Durante esos meses muchos de los que de en ese ámbito participábamos empezamos a tener inquietudes cada vez mayores que excedían la cuestión educativa especifica. Había sucedido que al buscarle la vuelta al “Déficit 0” y al ajuste constante, nos encontramos con que el problema era mucho mayor que la Universidad. Empezamos a entender cuantos intereses particulares había detrás de las políticas estatales. De cómo la cotidianeidad de nuestras vidas es afectada – cuando no determinada – por unas pocas personas con poder para articular los resortes de la economía y la política.
Finalmente el 2001 se cerro con la crisis social en su manifestación más alta, el 19 y 20 de Diciembre cerraron una etapa de la Historia Argentina – y quizá Latinoamericana – y abrieron las puertas para nuevas formas de participación política que desbordaron cualquier organización o estructura preexistente.
El 2002 llego, para muchos de los que habíamos despertado a ese nuevo mundo de participación, como la oportunidad de desarrollar todos nuestros proyectos y satisfacer nuestras inquietudes.

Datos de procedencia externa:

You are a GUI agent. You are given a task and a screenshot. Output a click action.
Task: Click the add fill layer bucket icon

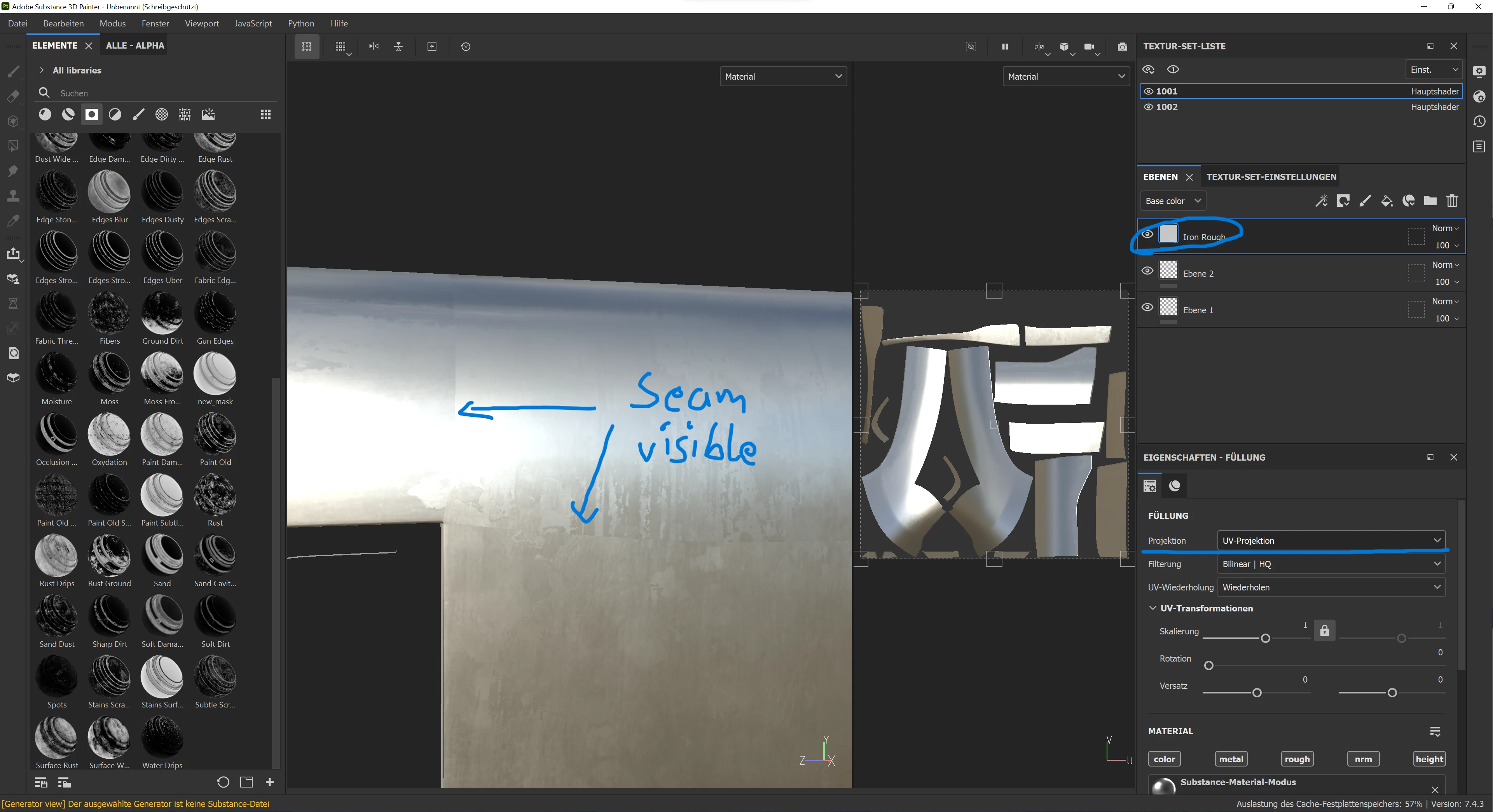[x=1386, y=201]
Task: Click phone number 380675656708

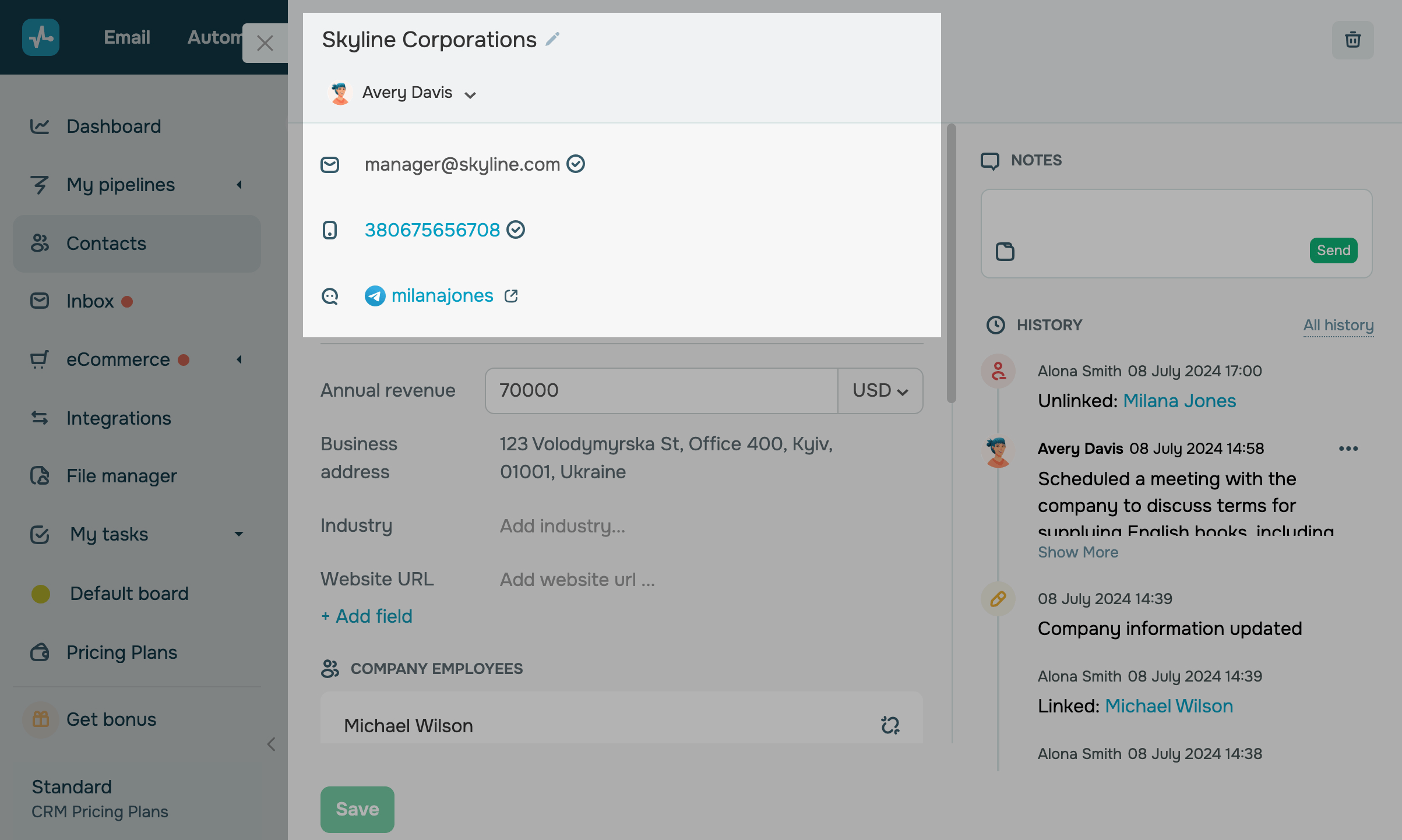Action: pos(432,230)
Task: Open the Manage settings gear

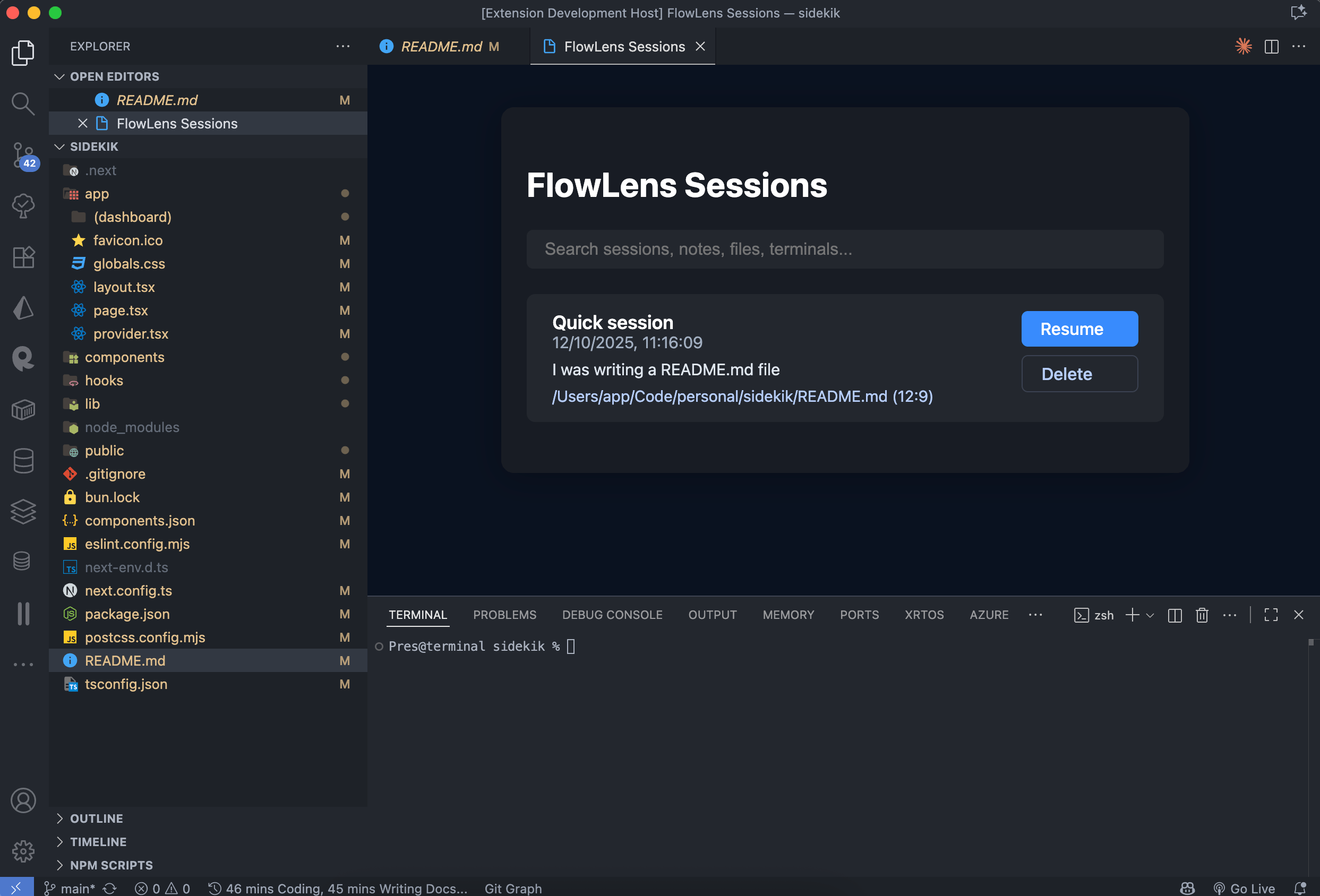Action: coord(23,851)
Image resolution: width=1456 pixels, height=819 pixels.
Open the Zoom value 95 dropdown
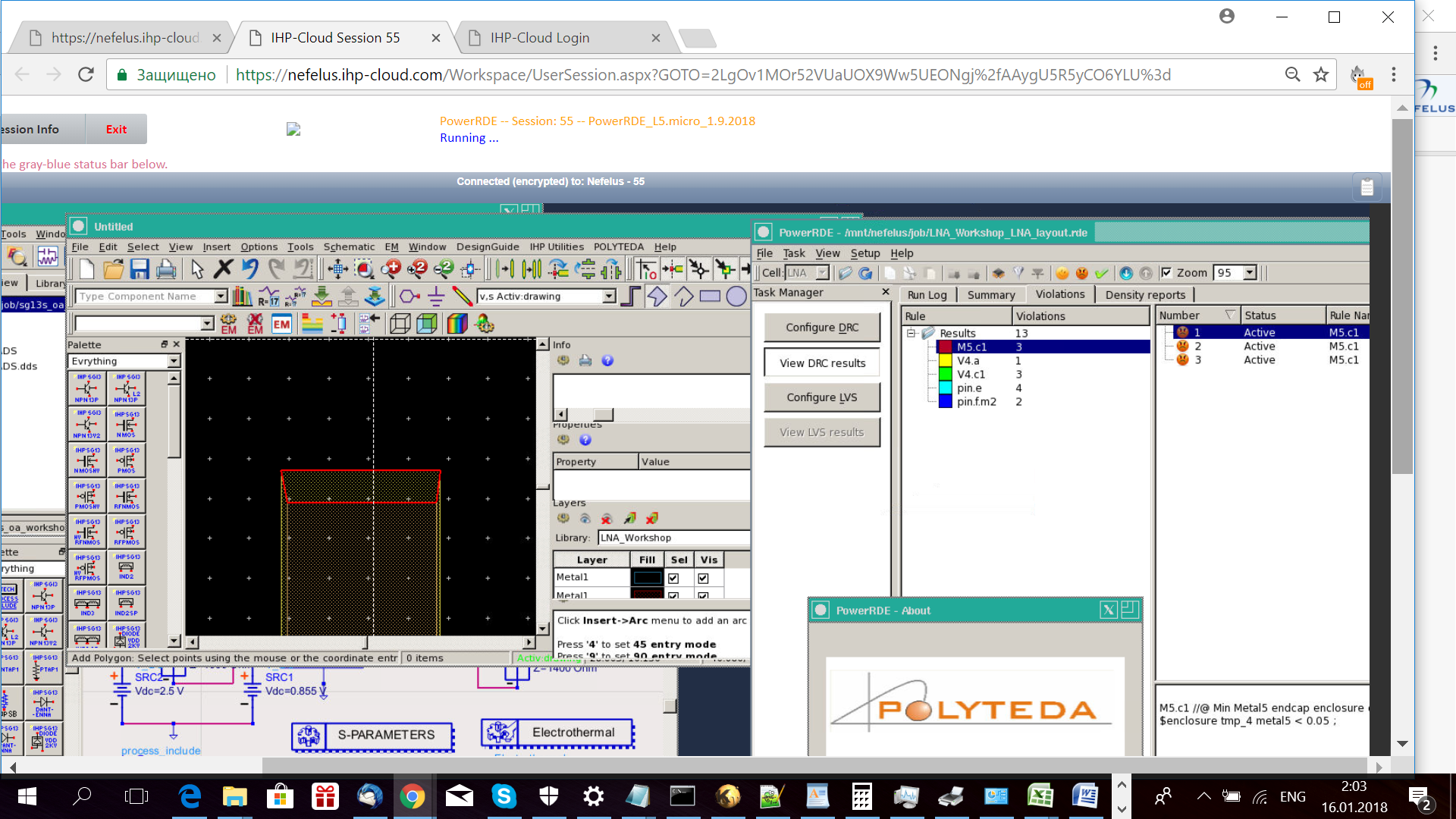pyautogui.click(x=1250, y=273)

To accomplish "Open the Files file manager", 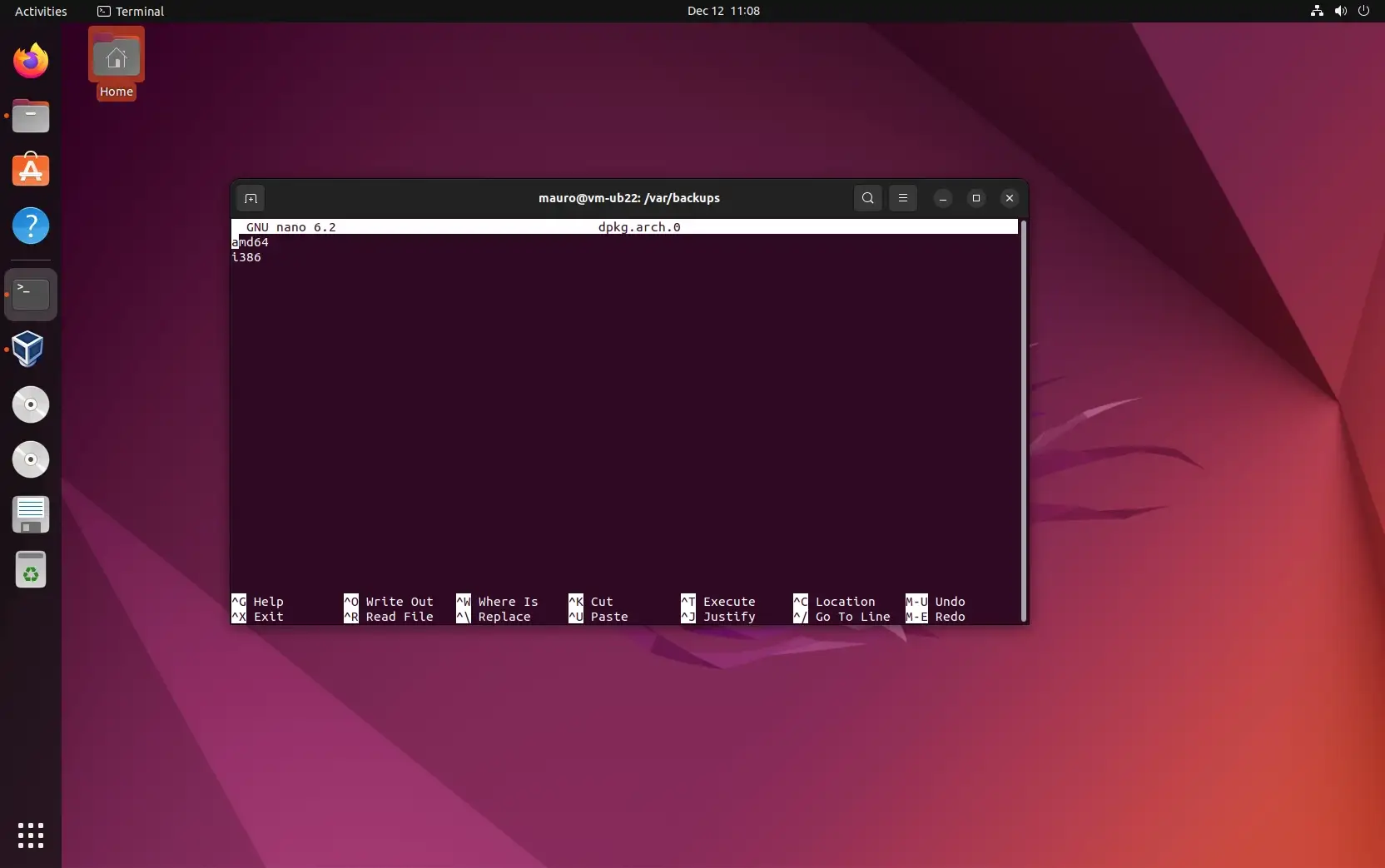I will coord(30,116).
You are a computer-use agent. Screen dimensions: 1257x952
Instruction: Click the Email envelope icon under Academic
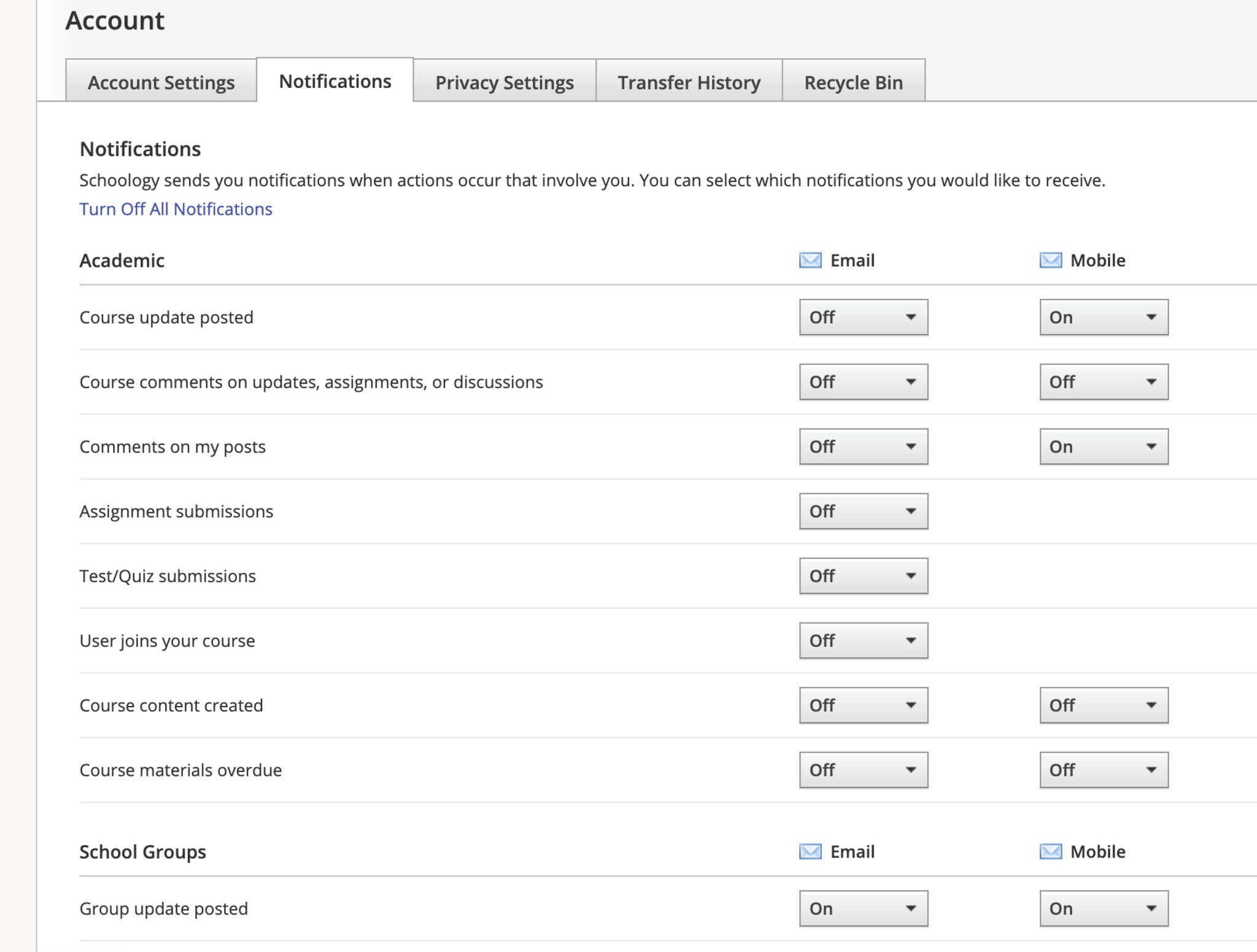(810, 260)
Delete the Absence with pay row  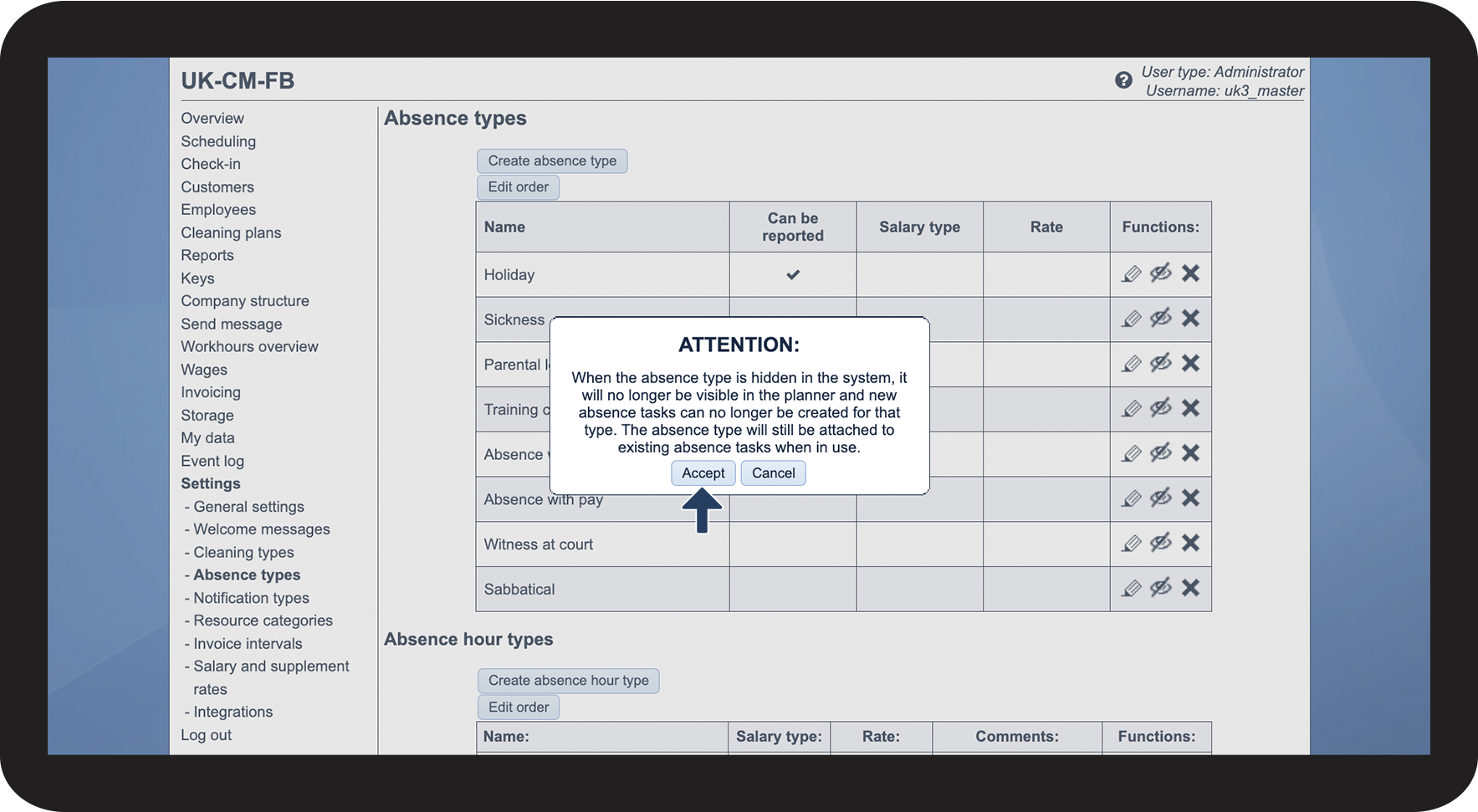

Fue así que la Comisión que hasta el año anterior nos había aglutinado, ya no abarcaba todas nuestras expectativas, porque si bien creíamos – y creemos – que la lucha universitaria es fundamental y que por las circunstancias de nuestras vidas – ser estudiantes – es en la que más directamente podemos participar, no es esta la batalla que solucionara los problemas del país, premisa fundamental sin la cual es imposible “salvar” a la Universidad o a cualquier otro organismo social.
Comprendimos que la Universidad no es una “Isla” y que es participe y receptora del contexto social en el que existe. Que si los jóvenes no pueden comer o los niños no tienen ni la educación primaria, difícilmente puedan existir “Universitarios” que llenen la Universidad.
Partiendo de ese razonamiento fue que tomamos la decisión de generar una herramienta mucha más amplia y abarcativa que nos permitiese aportar al cambio social que se hace necesario. Así el 23 de Febrero del 2002 nació el Movimiento Independiente Universitario, un proyecto que intenta generar dentro de la Universidad, un espacio de participación, abierto y democrático, donde los estudiantes, docentes, no docentes, graduados y cualquier persona puede analizar críticamente la realidad, pueda discutir y generar actividades concretas que modifiquen – al menos un poco – esa realidad. Donde romper el individualismo sea un postulado básico que nos permita desarrollar lazos de solidaridad con nuestros compañeros, nuestros amigos, con los que padecen hambre, miseria, enfermedad, dolor, o cualquier tipo de opresión.
Un espacio que sea la herramienta útil para canalizar nuestras potencialidades, colectivas e individuales, hacia metas consecuentes con aquella solidaridad desarrollada. Donde sea posible darnos una formación integral mucho mas comprometida con las problemáticas de fondo de nuestra sociedad (cosa que la mayoría de las veces los contenidos académicos ni siquiera mencionan) y que ello nos permita pensar soluciones para un mundo diferente, sin injusticias, sin dolor, sin opresores, ni oprimidos, sin hambre, sin guerras.
Todo esto puede parecer difícil o casi imposible de lograr por gente común, pero todo lo contrario, las personas que formamos el Movimiento Independiente Universitario, somos pibes sencillos, que estudiamos, que laburamos, que estamos con nuestras familias, que nos juntamos a tomar mate, charlamos y nos divertimos como todo el mundo. No venimos de ninguna galaxia lejana, ni salimos de una “comisión de notables” –como esas que aparecen por ahí- somos como cualquiera, solo hemos tomado la decisión, quizá por las circunstancias, quizás por cuestiones personales o quizá por otro motivo, de organizarnos, de participar en conjunto, porque sabemos –porque nos paso- que los esfuerzos individuales pueden ser útiles, pero cuando las individualidades se unen, la potencialidad de los esfuerzos colectivos magnifica exponencialmente los resultados y hace que nuestra incidencia en la realidad sea mayor como así también nuestra capacidad de superarnos y enriquecernos de esas experiencias.
Sabemos que animarse a empezar es difícil, pero es necesario, participar no significa estar comprometido con cada cosa, con cada actividad, sino acercarse a discutir, escribir algo, hacer una critica o lo que sea que a la creatividad se le ocurra. La invitación esta hecha, la decisión es de cada uno.